(WHAT YOU NEED TO DO) Scan the lines below; pull out those with "computer".
---- DATA EXCERPTS
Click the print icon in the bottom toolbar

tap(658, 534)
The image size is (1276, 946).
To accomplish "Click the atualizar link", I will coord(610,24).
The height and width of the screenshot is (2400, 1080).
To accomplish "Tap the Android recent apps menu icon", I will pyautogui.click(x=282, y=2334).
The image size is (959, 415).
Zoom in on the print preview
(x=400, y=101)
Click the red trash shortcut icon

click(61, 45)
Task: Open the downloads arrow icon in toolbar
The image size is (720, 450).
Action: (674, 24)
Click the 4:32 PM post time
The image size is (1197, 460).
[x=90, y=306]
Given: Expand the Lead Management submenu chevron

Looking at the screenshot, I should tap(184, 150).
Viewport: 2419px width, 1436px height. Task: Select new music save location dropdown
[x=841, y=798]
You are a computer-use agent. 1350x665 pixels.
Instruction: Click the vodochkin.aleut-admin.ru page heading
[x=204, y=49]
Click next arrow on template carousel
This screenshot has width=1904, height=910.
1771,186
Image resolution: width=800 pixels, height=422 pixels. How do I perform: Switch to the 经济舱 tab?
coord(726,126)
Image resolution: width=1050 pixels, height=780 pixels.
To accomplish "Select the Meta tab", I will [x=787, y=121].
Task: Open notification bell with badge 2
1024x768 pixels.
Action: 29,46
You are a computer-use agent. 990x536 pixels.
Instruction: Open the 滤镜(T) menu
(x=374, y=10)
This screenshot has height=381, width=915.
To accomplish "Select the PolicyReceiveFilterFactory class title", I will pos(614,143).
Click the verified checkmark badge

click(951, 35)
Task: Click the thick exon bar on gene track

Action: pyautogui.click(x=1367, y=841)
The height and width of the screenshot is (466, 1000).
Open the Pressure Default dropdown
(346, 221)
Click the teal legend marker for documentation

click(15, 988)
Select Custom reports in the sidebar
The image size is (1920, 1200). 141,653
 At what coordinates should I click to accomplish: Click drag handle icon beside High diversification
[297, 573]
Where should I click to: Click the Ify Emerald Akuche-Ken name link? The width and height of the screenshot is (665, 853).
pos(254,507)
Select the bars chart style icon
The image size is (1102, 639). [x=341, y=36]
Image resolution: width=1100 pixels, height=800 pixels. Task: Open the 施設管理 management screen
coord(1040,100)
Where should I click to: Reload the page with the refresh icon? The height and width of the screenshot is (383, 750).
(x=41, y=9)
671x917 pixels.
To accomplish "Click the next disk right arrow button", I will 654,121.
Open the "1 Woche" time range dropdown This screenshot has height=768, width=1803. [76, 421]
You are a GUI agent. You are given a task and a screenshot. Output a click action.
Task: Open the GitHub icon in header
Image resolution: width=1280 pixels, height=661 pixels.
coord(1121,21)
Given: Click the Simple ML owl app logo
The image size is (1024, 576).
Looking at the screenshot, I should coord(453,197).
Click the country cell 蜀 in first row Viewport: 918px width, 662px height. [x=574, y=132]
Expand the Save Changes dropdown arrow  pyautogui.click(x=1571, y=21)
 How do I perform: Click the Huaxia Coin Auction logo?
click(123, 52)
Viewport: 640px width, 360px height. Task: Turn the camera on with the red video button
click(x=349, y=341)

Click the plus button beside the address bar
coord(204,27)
--------
(RESPONSE TO THE EXERCISE)
You are a computer-use agent. 1350x665 pixels.
You are a computer-use agent. 990x536 pixels.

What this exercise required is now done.